Kuro menggaruk pipinya pelan, "..Apa boleh buat. " ia melangkah mendahului Mahiru, kepalanya sedikit berputar menatap Mahiru, " Akan aku temui dia… seperti.. maumu.. " lalu kembali berjalan lurus kedepan. Sementara Mahiru hanya diam disana sembari tersenyum. Tak lama senyumannya pudar, pemuda itu berbalik dan berjalan pergi.
Kali ini dia yang harus bertemu dengan Kuro-nya. Dia harus menyelesaikan semuanya.
Kini dia berada didepan pintu apartemen-nya. Pemuda itu terdiam sejenak lalu menghela nafas. Ia meraih gagang pintu dan membukanya. Didalam kamarnya sangatlah gelap. Apa mungkin Kuro malas menyalakannya? Tapi, anehnya tidak ada suara dari dalam. Tidak ada suara TV yang menyala ataupun suara game milik Kuro.
Kemana dia?
Pemuda itu menutup pintunya dan segera menyalakan lampu. Sunyi. Benar-benar sunyi. Apa Kuro sudah tidur? Atau jangan-jangan dia pergi? Itulah yang ada dipikiran pemuda berambut cokelat itu.
" Kuro? " panggilnya,
Hening.
" Kuro? " panggilnya sekali lagi, namun tetap saja. Tidak ada jawaban. Ah, kurasa dia benar-benar pergi. Batinnya, ia memilih untuk duduk disofa. Sekarang dia bingung, bagaimana dia bisa minta maaf padanya. Bagaimana dia bisa menyelesaikan semua masalahnya? Ah. Mahiru depresi sekarang.
Tiba-tiba dari belakang seseorang memeluknya, Mahiru terkejut, ia berbalik menatap siapa yang memeluknya. Mata cokelatnya bertemu dengan sang pemilik mata merah itu—dia Kuro. Sang vampir yang dia pikirkan, " K-Kuro.. "
" …Maaf. "
" Huh? "
" …Kurasa aku bersalah karena.. mengabaikanmu? " Mahiru diam, wajahnya sedikit memerah mendengarkan perkataanya. Kuro meminta maaf padanya duluan?
Ia sedikit menunduk, " S-sebenarnya, ini juga bukan salahmu. Aku juga bersalah karena.. terlalu.. cemburu pada video game-mu.. " " Huh? Mahiru—kau.. " Oke, sekarang wajah pemuda itu benar-benar panas. Apa yang ia katakan benar-benar memalukan. " Lu-lupakan.. " ucapnya pelan sembari menahan malu.

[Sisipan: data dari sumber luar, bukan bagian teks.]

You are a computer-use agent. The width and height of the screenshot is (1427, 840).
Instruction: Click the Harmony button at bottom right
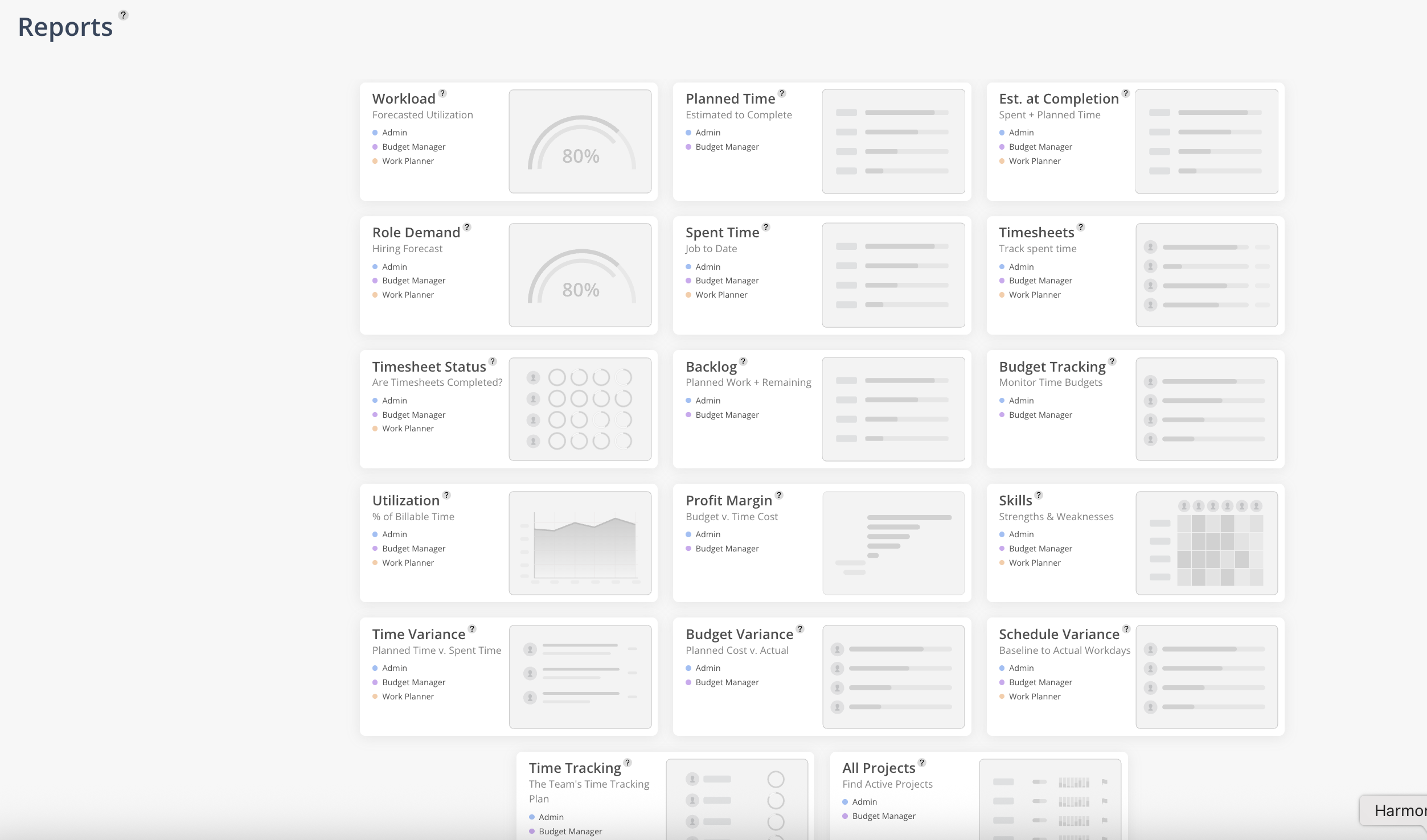pyautogui.click(x=1398, y=810)
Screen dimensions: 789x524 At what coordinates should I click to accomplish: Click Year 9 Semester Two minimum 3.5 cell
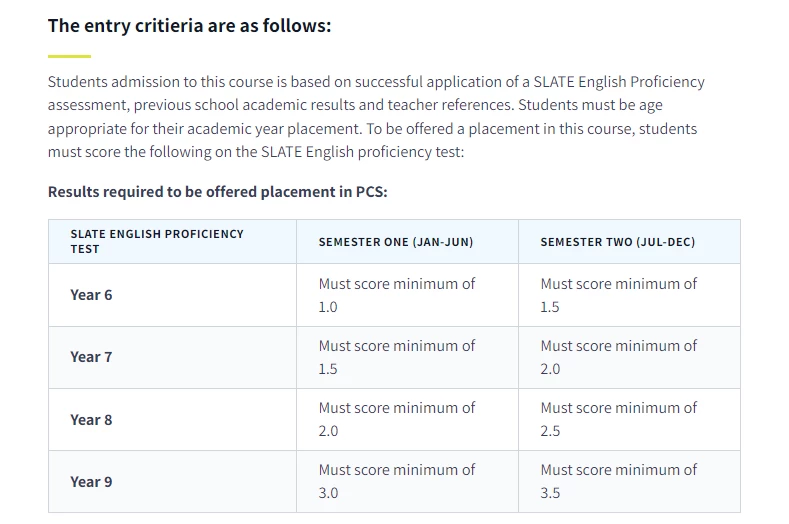pos(629,481)
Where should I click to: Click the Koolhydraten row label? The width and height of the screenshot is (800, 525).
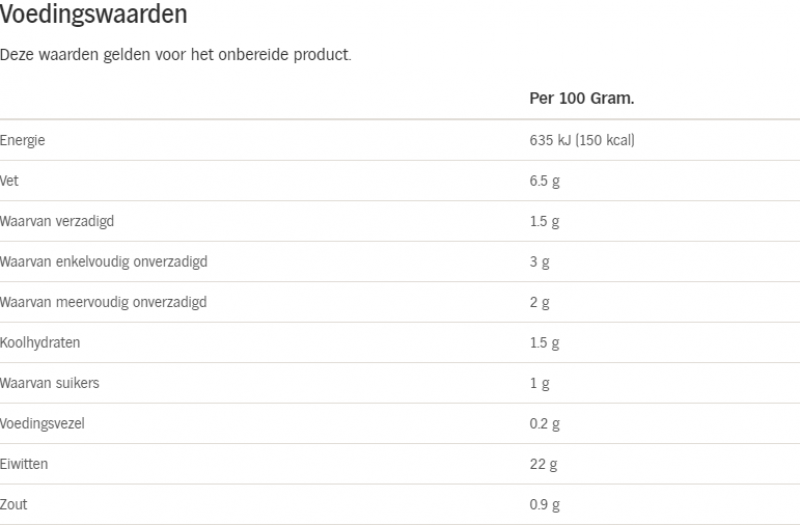coord(40,342)
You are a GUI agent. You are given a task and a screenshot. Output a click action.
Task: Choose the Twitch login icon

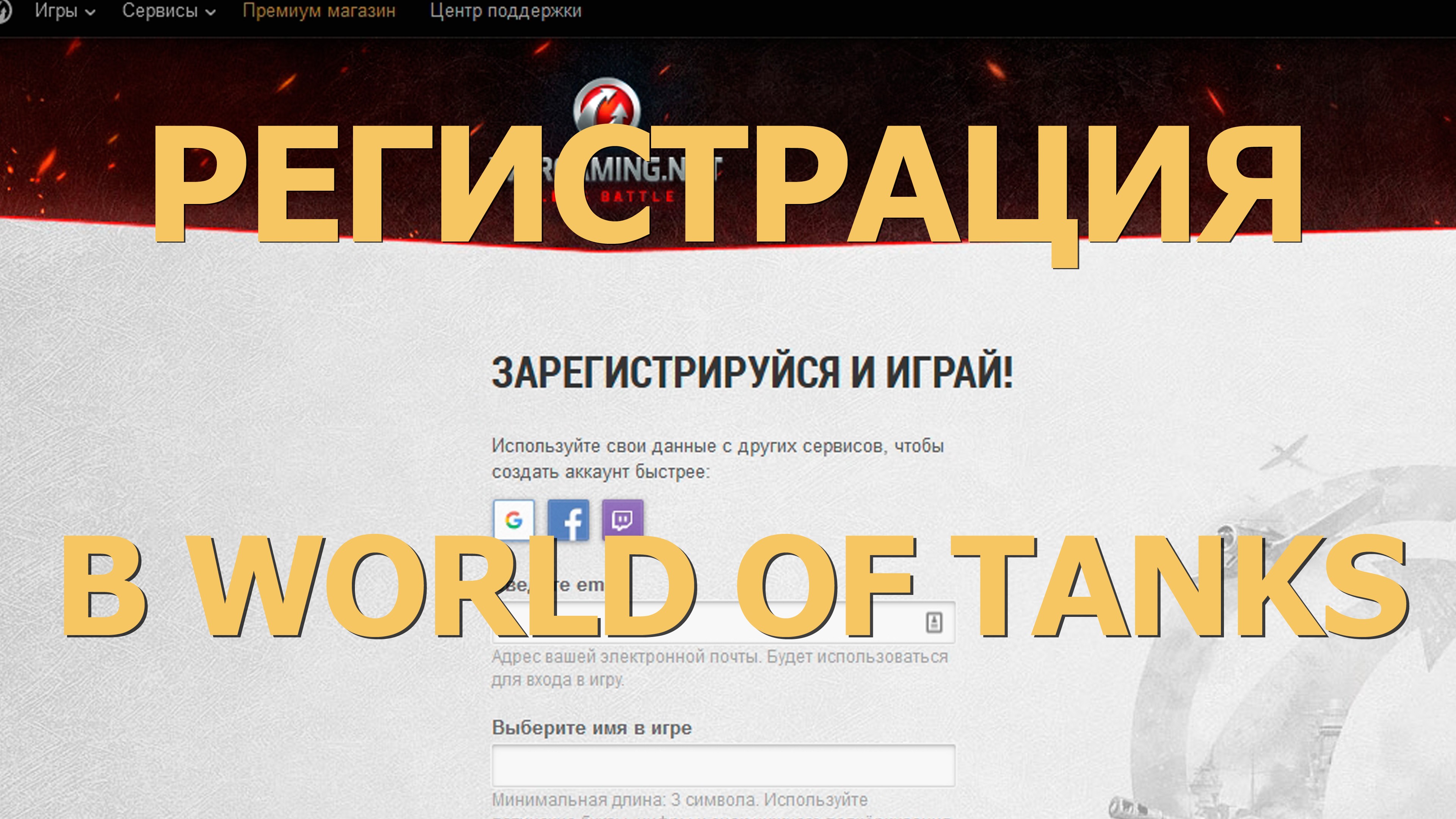[x=622, y=518]
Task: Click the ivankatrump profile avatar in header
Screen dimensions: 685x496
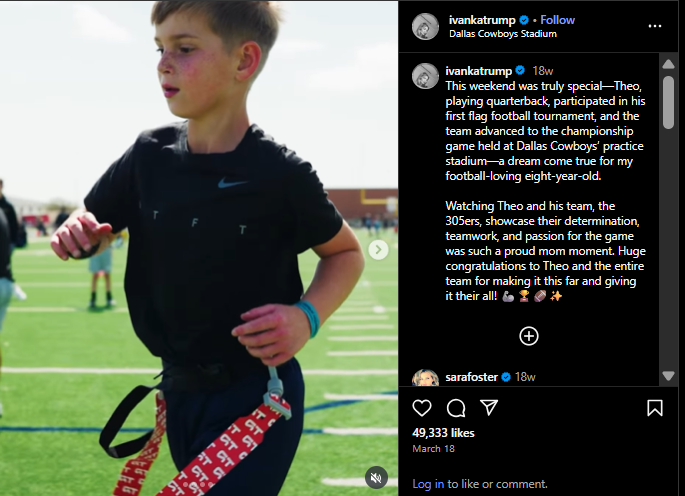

Kuro diam, memandang pemuda itu dengan tatapan serius, " Mahiru.. " panggilnya pelan. Namun pemuda itu tidak menjawab dan hanya diam sembari menundukkan wajahnya karena malu. Tangan kanan sang vampir mengangkat wajahnya, mengarakan wajahnya itu kearahnya dan menciumnya dengan lembut, sang Eve terkejut. Sangat terkejut.
Dia ingin memberontak, namun entah mengapa dia tidak bisa. Dia merasa dirinya menolak untuk melakukannya. Pada akhirnya pemuda itu menutup matanya—merasakan sensasi yang diberikan sang servamp padanya. Tepatnya dibibir sang eve.
Namun, tak lama sang servamp mengakhirinya.
Mahiru menatapnya dengan wajah yang sudah benar-benar merah. Dapat ia rasakan hembusan nafas sang vampir karena jarak wajah mereka yang begitu dekat. Kuro melepas pelukannya itu, pemuda itu menggaruk pelan pipinya yang merona.
Semantara Mahiru—dia diam saat ini. Tidak dapat bicara apapun lagi. Ciuman itu benar-benar membuat pemuda itu membeku. " Mahiru.. " suara sang servamp membuatnya tersadar, pemuda itu berbalik menatapnya, " I-iya? "
"…Malam ini.. aku, maksudku.. boleh aku tidur bersama? "
Mahiru diam sejenak. Mencerna pertanyaan vampir tersayangnya itu, setelah mengerti apa yang dirinya katakan, wajah sang eve memerah lagi. Ia menunduk, " A-ah, terserah.. " ucapnya pelan.
Kuro hanya terdiam—menatap leher sang eve yang kini berwarna merah. Tanpa ia sadari sebuah senyuman kecil terukir dibibinya. " terima kasih, Mahiru.. "
Extra :
Sudah dua hari semenjak kejadian itu. Malam ini Mahiru bersama Kuro pergi kesebuah supermarket untuk membeli ramen cup dan juga potato chip kesukaan Kuro. " Oh, Mahiru. "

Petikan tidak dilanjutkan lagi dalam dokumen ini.